TASK DIRECTIONS: Lines from the first one down to the one containing "Given: Select file ending in 4kUp-005.jpg" in the data below are the only ones needed; please return them exactly, both ends included.

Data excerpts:

Segment Open

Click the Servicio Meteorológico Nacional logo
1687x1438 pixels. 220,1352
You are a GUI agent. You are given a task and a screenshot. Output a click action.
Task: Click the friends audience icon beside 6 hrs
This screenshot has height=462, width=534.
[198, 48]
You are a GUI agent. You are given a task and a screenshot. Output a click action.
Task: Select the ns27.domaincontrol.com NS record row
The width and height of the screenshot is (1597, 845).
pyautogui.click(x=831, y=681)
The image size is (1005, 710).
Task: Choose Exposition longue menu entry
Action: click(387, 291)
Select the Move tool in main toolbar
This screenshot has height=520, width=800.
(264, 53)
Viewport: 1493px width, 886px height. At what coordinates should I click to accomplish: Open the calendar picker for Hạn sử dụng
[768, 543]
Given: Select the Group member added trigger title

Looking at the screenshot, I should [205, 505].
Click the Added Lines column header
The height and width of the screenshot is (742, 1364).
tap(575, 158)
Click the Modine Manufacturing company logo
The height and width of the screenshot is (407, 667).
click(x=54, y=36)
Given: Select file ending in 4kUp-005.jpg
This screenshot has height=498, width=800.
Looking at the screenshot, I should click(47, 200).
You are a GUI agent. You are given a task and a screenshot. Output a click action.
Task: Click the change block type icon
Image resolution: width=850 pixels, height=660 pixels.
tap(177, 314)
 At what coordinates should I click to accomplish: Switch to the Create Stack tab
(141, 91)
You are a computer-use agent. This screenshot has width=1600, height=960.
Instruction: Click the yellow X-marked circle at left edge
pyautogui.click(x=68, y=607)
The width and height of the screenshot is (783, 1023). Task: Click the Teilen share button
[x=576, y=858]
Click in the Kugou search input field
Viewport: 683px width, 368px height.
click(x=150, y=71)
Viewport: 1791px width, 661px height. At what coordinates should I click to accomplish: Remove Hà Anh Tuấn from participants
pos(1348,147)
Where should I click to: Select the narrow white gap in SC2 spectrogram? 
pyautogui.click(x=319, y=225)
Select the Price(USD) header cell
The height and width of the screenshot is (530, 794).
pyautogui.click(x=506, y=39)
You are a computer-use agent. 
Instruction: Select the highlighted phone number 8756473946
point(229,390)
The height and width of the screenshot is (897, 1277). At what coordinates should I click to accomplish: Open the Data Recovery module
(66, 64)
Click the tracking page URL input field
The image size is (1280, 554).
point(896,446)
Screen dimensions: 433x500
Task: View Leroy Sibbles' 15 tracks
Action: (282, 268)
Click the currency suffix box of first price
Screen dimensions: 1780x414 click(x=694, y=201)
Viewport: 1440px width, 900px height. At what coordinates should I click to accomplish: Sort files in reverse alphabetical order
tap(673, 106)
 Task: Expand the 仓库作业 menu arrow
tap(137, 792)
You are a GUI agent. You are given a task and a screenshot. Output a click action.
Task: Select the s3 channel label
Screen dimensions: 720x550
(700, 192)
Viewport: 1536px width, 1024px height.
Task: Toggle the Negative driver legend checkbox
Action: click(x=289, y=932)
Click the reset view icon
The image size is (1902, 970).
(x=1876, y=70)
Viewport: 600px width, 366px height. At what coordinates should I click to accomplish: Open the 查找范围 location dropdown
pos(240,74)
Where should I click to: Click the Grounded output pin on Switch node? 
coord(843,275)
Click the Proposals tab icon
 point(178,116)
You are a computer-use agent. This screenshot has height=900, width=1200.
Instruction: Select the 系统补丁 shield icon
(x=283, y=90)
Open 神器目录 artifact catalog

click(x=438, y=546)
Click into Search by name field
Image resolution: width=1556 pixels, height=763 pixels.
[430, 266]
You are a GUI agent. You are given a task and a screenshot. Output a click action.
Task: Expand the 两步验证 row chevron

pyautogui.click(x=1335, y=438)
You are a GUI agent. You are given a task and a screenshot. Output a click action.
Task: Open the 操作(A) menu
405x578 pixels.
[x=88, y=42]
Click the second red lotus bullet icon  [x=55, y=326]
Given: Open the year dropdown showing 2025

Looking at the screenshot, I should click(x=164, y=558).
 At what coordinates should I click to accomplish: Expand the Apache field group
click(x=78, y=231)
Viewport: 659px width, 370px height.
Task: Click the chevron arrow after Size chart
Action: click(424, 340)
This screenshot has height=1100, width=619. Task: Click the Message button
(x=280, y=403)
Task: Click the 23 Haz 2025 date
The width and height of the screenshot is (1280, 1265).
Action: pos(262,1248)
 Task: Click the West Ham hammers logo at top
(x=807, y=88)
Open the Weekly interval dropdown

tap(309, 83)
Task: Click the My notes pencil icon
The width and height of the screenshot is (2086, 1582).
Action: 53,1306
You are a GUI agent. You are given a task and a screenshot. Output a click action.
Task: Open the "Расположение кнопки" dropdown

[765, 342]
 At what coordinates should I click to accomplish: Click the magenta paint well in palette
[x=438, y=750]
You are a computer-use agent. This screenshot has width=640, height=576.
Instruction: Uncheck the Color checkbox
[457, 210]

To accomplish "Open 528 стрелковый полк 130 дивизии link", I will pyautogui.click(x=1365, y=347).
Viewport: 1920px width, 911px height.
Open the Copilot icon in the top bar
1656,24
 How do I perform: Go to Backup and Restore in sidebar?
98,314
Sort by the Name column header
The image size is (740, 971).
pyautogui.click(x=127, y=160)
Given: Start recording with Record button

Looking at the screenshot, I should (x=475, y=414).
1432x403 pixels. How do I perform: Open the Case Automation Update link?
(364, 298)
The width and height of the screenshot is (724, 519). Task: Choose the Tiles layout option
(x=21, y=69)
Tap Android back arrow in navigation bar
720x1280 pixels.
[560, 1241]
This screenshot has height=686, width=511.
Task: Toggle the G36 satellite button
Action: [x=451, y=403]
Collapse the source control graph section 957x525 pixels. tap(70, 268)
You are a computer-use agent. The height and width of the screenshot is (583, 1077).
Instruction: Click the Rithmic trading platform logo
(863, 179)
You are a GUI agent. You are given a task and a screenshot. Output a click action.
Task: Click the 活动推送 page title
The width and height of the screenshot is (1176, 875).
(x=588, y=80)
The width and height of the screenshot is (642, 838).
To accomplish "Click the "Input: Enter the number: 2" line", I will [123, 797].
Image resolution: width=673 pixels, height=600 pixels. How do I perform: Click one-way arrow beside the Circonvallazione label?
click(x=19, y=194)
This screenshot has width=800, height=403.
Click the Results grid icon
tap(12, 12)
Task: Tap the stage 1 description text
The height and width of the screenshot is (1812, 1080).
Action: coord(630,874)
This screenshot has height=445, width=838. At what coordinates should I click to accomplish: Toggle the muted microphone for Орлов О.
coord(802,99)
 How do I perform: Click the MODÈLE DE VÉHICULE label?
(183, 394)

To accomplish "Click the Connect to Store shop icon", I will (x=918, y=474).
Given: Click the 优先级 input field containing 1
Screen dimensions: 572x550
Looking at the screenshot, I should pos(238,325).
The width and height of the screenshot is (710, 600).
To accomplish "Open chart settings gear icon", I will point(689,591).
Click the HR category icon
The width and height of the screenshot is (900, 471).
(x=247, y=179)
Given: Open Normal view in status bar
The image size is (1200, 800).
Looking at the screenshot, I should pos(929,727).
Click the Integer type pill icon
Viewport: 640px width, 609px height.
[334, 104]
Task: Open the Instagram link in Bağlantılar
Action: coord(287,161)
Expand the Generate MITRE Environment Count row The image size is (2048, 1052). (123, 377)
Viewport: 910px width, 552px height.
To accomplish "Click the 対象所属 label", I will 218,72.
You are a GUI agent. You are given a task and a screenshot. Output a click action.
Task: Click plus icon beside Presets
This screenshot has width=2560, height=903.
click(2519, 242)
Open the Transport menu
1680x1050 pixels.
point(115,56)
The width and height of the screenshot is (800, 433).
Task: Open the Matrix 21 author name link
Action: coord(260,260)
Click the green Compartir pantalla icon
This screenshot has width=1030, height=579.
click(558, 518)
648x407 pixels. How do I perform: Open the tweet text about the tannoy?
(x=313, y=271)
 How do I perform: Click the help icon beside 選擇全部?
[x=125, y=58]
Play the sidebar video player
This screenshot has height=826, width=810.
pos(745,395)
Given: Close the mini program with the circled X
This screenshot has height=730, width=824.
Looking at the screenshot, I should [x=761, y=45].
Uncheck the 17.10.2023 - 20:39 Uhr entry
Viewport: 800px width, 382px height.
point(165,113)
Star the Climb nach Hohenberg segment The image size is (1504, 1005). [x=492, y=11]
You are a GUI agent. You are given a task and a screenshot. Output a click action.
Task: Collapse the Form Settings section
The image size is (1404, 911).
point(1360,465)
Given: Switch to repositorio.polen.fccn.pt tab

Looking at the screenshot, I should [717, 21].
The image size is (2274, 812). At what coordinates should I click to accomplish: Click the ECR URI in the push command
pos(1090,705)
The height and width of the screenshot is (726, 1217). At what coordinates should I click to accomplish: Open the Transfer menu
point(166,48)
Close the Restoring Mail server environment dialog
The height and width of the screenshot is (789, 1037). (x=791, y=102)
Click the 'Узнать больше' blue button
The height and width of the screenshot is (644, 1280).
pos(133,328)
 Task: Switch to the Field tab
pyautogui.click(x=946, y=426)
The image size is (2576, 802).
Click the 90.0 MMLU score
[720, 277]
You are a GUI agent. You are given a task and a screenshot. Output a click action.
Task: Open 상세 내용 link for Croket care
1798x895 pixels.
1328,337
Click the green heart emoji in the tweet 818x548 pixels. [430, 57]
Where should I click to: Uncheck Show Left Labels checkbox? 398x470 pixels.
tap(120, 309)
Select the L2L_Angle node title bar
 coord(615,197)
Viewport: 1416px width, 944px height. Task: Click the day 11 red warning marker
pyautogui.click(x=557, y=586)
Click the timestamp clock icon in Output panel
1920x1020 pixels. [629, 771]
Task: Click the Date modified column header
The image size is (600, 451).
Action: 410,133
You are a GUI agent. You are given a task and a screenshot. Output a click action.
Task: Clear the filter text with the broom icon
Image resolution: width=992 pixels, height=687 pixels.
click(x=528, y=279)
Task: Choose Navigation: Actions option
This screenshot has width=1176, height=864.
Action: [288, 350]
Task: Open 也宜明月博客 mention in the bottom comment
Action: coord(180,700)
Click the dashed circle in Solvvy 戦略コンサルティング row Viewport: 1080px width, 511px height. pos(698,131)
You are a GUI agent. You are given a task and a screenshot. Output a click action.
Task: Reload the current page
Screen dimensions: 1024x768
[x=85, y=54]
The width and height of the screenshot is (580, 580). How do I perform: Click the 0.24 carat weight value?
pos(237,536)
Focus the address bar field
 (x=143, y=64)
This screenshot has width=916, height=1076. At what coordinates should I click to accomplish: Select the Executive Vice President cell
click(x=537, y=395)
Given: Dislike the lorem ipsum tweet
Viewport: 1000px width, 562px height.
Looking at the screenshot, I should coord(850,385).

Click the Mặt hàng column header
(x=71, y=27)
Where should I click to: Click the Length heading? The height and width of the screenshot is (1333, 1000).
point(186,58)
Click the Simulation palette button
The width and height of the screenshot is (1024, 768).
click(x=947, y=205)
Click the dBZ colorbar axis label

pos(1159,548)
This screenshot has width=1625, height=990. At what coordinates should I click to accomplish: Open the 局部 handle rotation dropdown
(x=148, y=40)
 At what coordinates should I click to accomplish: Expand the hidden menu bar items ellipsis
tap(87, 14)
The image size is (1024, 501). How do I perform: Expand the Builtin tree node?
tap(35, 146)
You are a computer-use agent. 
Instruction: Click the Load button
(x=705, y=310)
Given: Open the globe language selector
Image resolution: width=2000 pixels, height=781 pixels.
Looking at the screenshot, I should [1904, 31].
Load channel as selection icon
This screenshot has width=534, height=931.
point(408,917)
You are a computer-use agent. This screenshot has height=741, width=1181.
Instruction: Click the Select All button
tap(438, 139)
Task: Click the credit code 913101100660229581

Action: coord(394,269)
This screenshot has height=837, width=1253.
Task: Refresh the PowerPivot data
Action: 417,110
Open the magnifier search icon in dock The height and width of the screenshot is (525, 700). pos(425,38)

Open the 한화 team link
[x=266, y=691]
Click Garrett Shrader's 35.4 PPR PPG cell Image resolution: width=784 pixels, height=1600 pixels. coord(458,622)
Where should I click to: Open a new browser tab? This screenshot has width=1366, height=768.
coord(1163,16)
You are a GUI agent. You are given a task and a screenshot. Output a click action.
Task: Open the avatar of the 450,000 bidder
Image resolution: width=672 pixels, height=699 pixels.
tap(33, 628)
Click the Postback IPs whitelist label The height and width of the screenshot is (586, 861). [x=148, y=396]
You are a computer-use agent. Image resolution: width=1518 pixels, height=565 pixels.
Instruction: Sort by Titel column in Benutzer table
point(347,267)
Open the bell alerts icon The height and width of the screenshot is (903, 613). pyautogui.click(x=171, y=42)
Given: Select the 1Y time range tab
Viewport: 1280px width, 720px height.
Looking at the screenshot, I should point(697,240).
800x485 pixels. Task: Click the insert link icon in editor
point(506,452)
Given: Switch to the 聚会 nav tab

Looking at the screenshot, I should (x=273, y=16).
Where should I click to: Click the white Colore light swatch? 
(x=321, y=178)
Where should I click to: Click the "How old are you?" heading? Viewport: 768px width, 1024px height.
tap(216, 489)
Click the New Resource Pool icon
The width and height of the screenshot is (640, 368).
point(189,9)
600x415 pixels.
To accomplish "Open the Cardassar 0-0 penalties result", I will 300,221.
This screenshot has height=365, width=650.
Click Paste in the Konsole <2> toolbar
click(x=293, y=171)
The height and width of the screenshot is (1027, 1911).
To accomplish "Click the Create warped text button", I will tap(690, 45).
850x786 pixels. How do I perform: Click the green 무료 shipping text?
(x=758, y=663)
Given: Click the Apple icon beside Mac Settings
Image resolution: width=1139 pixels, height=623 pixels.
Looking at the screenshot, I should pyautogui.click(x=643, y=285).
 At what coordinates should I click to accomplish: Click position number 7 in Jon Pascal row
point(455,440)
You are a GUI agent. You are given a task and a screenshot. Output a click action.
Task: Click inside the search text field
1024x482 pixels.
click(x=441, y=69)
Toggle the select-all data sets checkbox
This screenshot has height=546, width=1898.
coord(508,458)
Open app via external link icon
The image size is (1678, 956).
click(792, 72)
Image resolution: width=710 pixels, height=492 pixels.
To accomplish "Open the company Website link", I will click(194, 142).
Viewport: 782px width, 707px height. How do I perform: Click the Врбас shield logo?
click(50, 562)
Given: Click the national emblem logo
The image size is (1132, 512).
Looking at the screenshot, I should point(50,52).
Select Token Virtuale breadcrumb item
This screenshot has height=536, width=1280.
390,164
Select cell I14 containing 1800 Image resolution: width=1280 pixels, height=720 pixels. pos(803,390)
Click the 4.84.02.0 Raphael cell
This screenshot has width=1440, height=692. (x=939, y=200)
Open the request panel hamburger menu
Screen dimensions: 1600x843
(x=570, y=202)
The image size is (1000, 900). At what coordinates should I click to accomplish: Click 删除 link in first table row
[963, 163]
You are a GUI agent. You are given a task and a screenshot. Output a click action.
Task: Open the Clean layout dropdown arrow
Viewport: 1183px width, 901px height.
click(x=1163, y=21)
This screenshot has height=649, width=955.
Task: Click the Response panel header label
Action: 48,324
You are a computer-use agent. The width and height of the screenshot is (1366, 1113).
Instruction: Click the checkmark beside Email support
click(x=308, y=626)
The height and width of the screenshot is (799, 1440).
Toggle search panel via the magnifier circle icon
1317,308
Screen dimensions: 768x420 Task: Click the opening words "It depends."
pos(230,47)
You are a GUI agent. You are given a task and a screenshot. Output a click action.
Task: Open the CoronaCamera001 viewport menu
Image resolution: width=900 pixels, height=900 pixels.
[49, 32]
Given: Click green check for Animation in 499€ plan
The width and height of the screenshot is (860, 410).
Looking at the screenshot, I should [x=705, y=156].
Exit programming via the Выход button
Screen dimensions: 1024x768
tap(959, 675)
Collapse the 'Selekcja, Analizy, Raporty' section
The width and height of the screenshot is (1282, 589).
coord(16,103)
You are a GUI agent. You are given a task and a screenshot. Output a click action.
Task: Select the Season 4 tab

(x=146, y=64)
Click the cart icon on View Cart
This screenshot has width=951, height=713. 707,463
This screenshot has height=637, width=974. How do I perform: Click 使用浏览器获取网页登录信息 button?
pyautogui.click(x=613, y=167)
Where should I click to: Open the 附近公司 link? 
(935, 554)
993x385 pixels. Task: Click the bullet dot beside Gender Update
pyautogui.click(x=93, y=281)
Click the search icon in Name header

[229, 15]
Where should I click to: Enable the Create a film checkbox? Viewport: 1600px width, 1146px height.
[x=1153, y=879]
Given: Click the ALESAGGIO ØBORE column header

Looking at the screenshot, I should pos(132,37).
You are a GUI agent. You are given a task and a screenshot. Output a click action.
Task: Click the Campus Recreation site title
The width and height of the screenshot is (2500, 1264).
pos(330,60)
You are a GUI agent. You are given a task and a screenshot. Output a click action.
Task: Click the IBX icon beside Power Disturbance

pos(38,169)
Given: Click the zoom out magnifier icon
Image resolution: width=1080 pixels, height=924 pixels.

Segment Closed

PROBLEM SOLUTION:
Click the Servicio Meteorológico Nacional logo
1687x1438 pixels. 220,1352
You are a GUI agent. You are given a task and a screenshot. Output a click action.
Task: Click the friends audience icon beside 6 hrs
This screenshot has height=462, width=534.
[198, 48]
You are a GUI agent. You are given a task and a screenshot. Output a click action.
Task: Select the ns27.domaincontrol.com NS record row
The width and height of the screenshot is (1597, 845).
pyautogui.click(x=831, y=681)
The image size is (1005, 710).
Task: Choose Exposition longue menu entry
Action: click(387, 291)
Select the Move tool in main toolbar
This screenshot has height=520, width=800.
(264, 53)
Viewport: 1493px width, 886px height. At what coordinates should I click to accomplish: Open the calendar picker for Hạn sử dụng
[768, 543]
Given: Select the Group member added trigger title

Looking at the screenshot, I should [205, 505].
Click the Added Lines column header
The height and width of the screenshot is (742, 1364).
tap(575, 158)
Click the Modine Manufacturing company logo
The height and width of the screenshot is (407, 667).
click(x=54, y=36)
Given: Select file ending in 4kUp-005.jpg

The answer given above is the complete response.